Иногда мы вопрошали, за что, за что нам ниспосланы эти кошки? Взять для примера американку во Флоренции. Ей-то почему бы не стоять перед портретом Липпи, сжимая в экстазе руки и во весь голос декламируя стихи Браунинга, ему посвященные. Ей-то почему бы не принимать к сердцу Саванаролу так близко, что чуть не лишилась чувств при виде собора Святого Марка. У нее на все это было время. Ее-то пара косоглазых тиранов не заморочила настолько, что билеты на поезд она заказала не на тот день. Ей-то не надо было приходить в себя от поездки в питомник, когда Шеба всю дорогу вопила, чтобы Чарльз Пощадил Ее, а Соломон что есть мочи грыз плед. Ее-то кошки умели вести себя благопристойно.
Их у нее было три, и все — сиамские. Зимой они чинно обитали в нью-йоркской квартире и даже не помышляли вырвать входную дверь с корнем, чтобы выбраться наружу. Летом вместе с боксером, виолончелью, швейной машинкой и ее мужем, игравшим в оркестре Нью-Йоркской филармонии, они отправлялись в микроавтобусе в Мэн, где три блаженных месяца охотились в лесах Новой Англии.
— В поездах они просто чудо, — сказала она. Беда была лишь в том, что проехать им надо было пятьсот миль с ночевкой в мотеле. Останавливаться в мотеле с собаками разрешалось, но никогда нельзя было заранее угадать, как владелец отнесется к кошкам. Но, сказала она, они нашли выход из положения, приобретя три корзинки, замаскированные под баулы. Подъезжая к мотелю, они сажали кошек в корзины, внушали им вести себя тихо и вносили в номер вместе с багажом.
— И они не поднимали шума? — спросила я, с ужасом вспоминая, как вопил Соломон, пока его в корзинке несли в питомник. Темные лапы высовывались из всех отверстий, какие он мог отыскать, и можно было подумать, будто мы изловили и тащим осьминога.
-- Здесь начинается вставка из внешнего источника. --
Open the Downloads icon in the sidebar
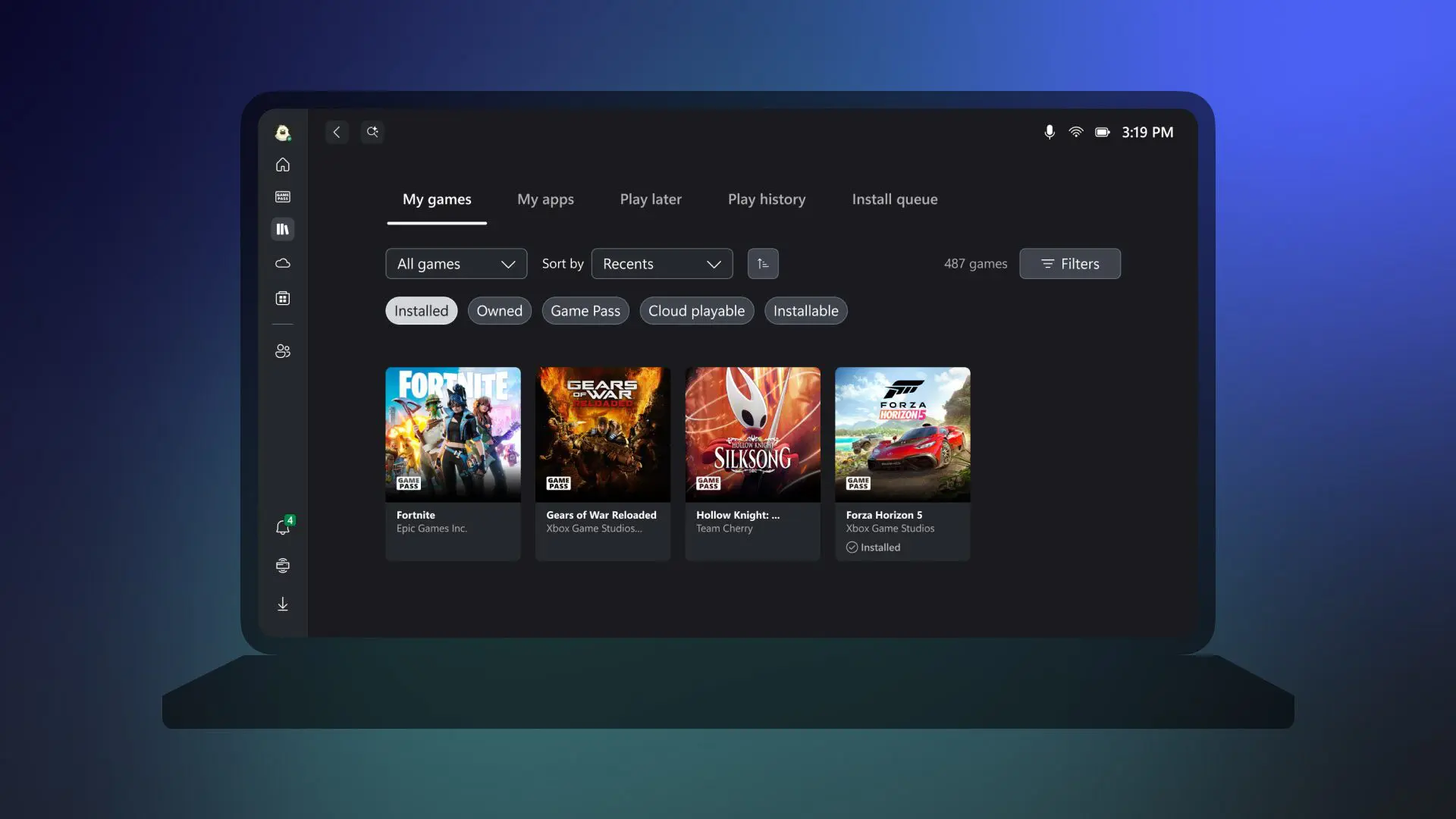The height and width of the screenshot is (819, 1456). [x=283, y=604]
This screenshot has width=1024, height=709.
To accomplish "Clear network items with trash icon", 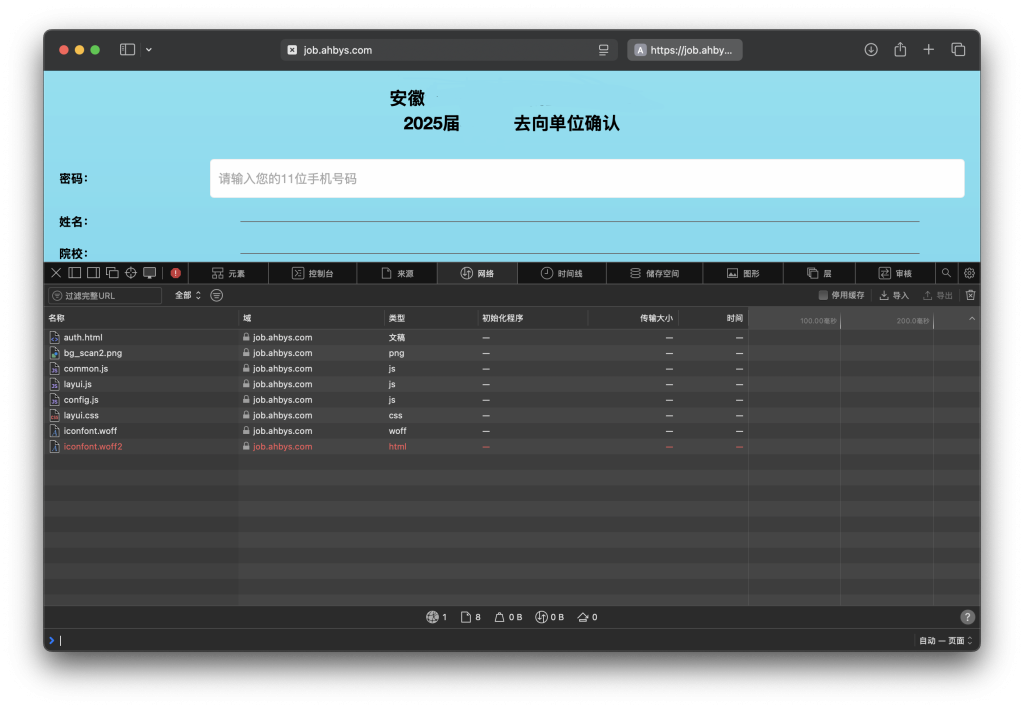I will 970,295.
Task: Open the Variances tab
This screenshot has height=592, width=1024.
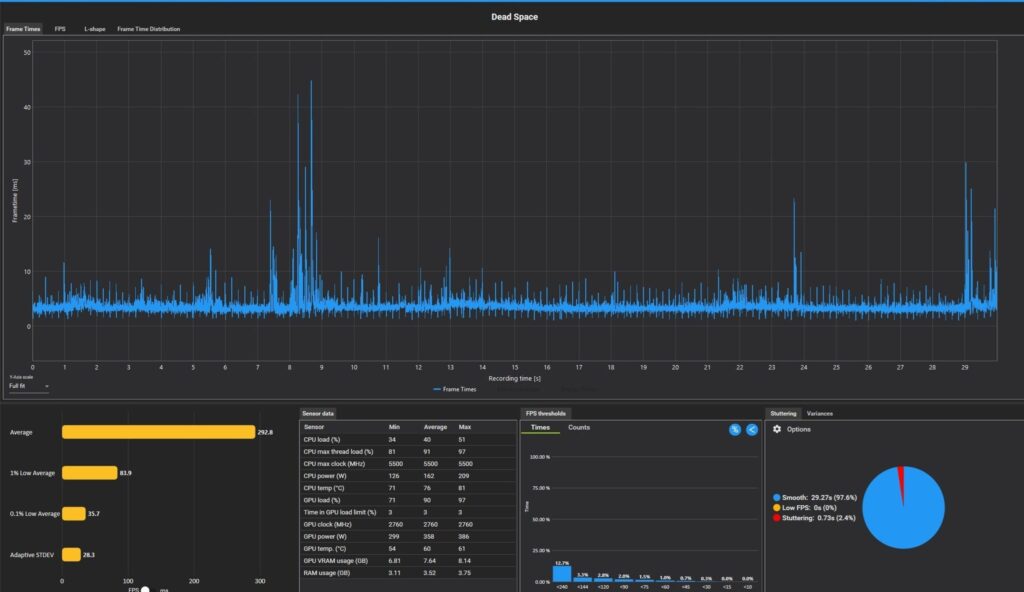Action: click(x=820, y=414)
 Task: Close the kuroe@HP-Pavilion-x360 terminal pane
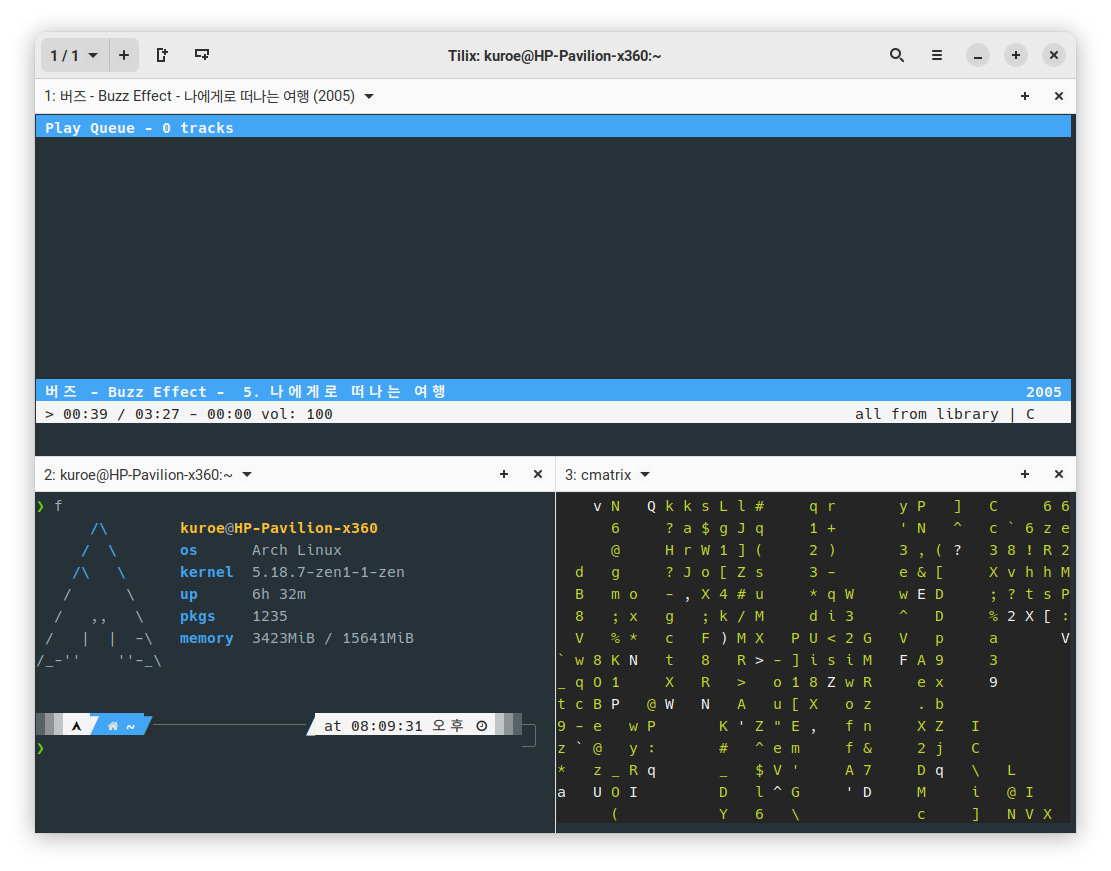pos(538,475)
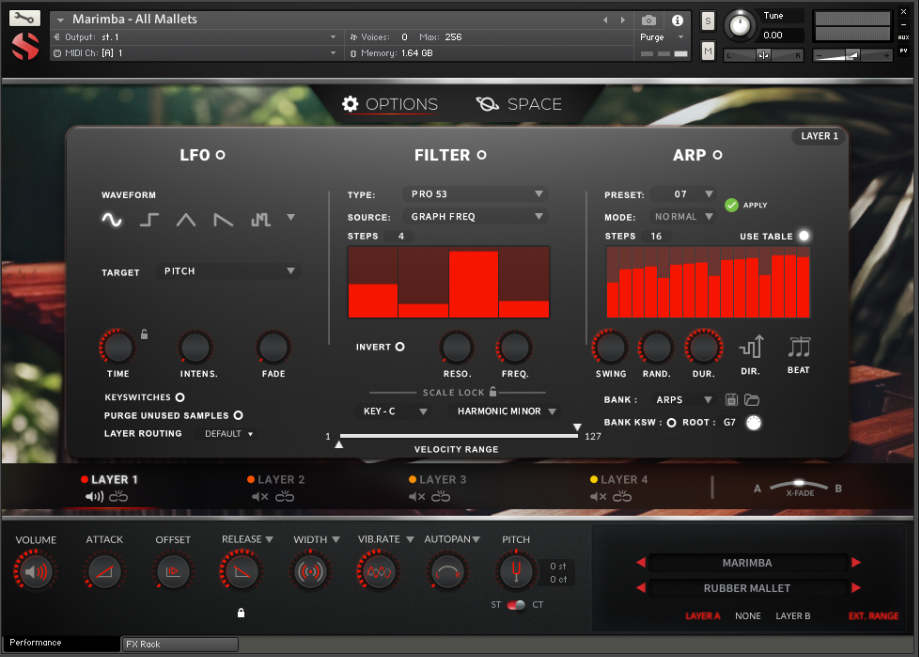Click the ARP preset APPLY button

[x=732, y=205]
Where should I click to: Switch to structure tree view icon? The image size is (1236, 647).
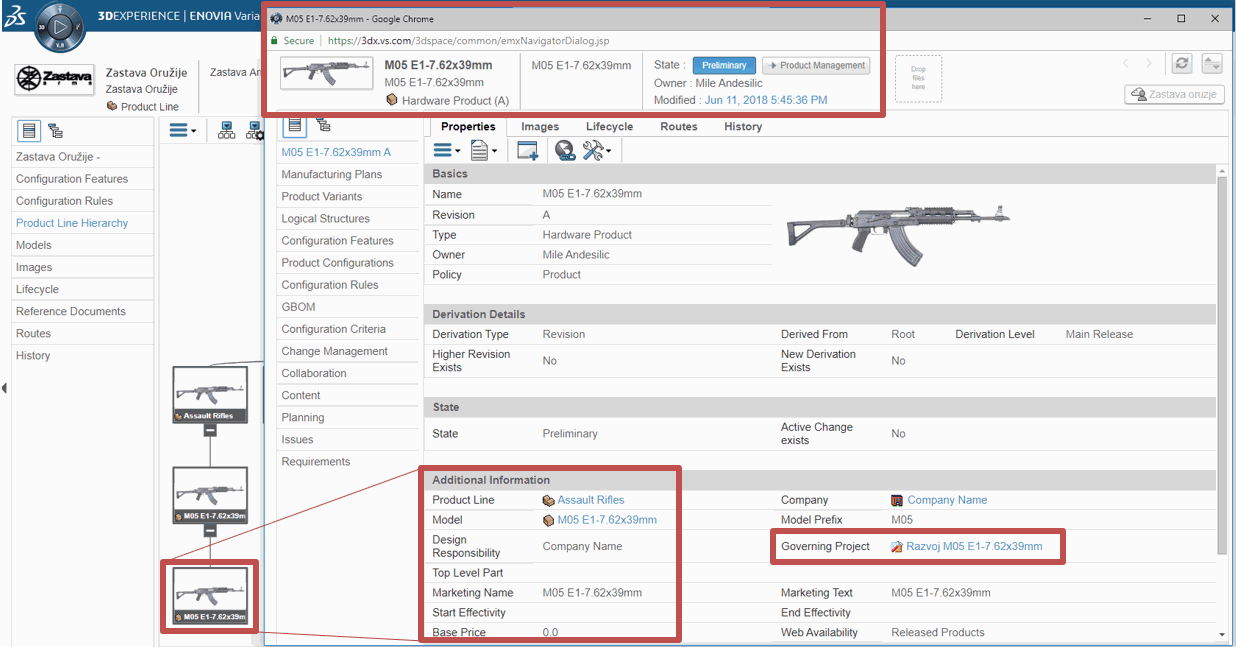(55, 129)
— Ну а как же? — ответила она. — Обойдут номер, проверят, все ли в порядке, и спокойненько устроятся где-нибудь. Даже не догадаться, что они там. Им ведь в Мэн хочется не меньше нашего.
Мы еще не успели закрыть разинутые рты, а она уже рассказывала нам про Кланси. Вот это действительно редкий случай. Кланси, сиам-чемпион, принадлежал ее подруге. Красавец, ласковый, а котята от него знамениты на весь Нью-Йорк — отбоя нет от желающих спарить его со своими сиамками. Беда была только в том, что для поддержания сил он съедал столько сырого мяса, что его питание обходилось в огромные деньги, а плата за спаривание далеко не покрывала такие расходы.
— И эта экономическая проблема очень тревожила мужа его хозяйки — брокера шотландского происхождения, — поспешила добавить рассказчица, чтобы у нас не создалось ложного впечатления. — Шотландцы ведь бережливы, кто же этого не знает! Но затем он нашел выход из положения: открыл на имя Кланси брокерский счет и клал на него все гонорары замечательного кота, так что теперь Кланси — самый богатый кот на нью-йоркской бирже. Замечательно, правда? — С этими словами она допила кофе одним глотком — ей предстоял насыщенный день: надо было купить скатерти и осмотреть место, где сожгли Саванаролу.
— Замечательно, — подтвердили мы. Наши кошки хотя и не блистали на бирже, несомненно, могли бы пожинать лавры на сцене. Шеба была способна тронуть самое черствое сердце своею хрупкостью и детской невинностью, пусть это был сплошной обман. А Соломон, когда он сидел и не были видны его тонкие ноги, которые теперь стали такими длинными, что он приобрел верблюжью походку, умел при желании придать себе неизъяснимо трагический вид.
Вместе они были неотразимы и прекрасно это знали. Когда к нам приходили гости и парочка сидела рядом на коврике перед камином — Шеба робко тянулась помыть уши Соломону, и он отвечал нежным бурчанием, которое ее чуть не опрокидывало навзничь, — никому и в голову не пришло бы, что перед самым звонком в дверь они дрались, словно мартовские коты, за право посидеть на коленях у Чарльза. Никому бы и в голову не пришло, глядя, как робко они семенят за священником вниз по склону, который в энный раз на этой неделе нашел их перед своей калиткой, где они громко вопияли, что потерялись... да, никому бы в голову не пришло, что в их милых умишках они уподоблялись уличным мальчишкам, которые звонят в дверь и тут же улепетывают — обхохочешься! То есть никому, кроме нас. Мы-то видели, как перед этим они решительным шагом поднимались по склону, не слушая наши мольбы вернуться: и на наших глазах, едва повернув за угол, меняли походку и превращались в заблудившихся малюток.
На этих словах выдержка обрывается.